Another great Living Stereo album on SACD, featuring the superb pianism of Rubinstein in three often-performed, shorter piano concertos, recorded originally in 1956 and 1958. The Liszt concerto – it’s the one with that famous triangle in the last movement – was recorded in only two channels. While it does a good job creating a phantom center channel piano soloist, the first two concertos deliver a much more involving audiophile experience with their very spatially-specific piano right there in front of the orchestra. In fact, the opening of the Saint-Saens would be a good demo of the pleasures of three discrete channels in front. It opens with only the piano dead center and almost nothing on the left and right channels. And the piano sounds normal-sized too. Then the orchestra enters on both sides and in back of the piano, with thrilling effect on a properly-set up system.
[I noted a different timbre on the center channel than on the left and right, and checked it with some pink noise test signals. The drivers in my center channel speakers are identical to those in the left and right, so that shouldn’t be the cause. Finally I realized I had to replace the tubes on that channel some time ago and I used the inferior original Chinese tubes the monoblock amp came with. Obviously I need to order a pair of the same tubes I have in the other two channels to match up properly. And if you have a center channel speaker of a different manufacturer than your left and right, your appreciation of these three-channel SACDs may be greatly compromised.]

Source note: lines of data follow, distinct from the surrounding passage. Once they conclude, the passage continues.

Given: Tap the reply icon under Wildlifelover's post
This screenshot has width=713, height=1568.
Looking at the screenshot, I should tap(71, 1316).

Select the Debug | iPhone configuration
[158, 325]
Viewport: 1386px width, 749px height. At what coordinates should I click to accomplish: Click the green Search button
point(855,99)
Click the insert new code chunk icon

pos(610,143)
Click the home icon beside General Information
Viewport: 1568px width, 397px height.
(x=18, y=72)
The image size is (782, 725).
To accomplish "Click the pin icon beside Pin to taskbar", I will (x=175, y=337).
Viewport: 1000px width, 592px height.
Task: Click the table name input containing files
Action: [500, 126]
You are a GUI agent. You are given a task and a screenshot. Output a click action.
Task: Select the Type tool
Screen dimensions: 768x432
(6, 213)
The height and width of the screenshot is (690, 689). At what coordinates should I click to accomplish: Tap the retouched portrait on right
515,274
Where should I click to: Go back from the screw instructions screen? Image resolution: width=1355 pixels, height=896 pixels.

Saint-Saens’ First Piano Concerto of 1868 launched a whole new idiom of French piano concertos. As with Rachmaninoff and many other composers of piano concertos, Saint-Saens was a wizard of the keyboard (and unlike Rachmaninoff equally adept at the pipe organ). So virtuoso passages abound in this very tuneful work. Another pianist-composer said of the concerto, “It begins with Bach and ends with Offenbach” – a good summary indeed. The 13-minute Franck piano concerto (though not titled that) is more straightforward and optimistic in character than many of his other works. It has a double subject with six variations.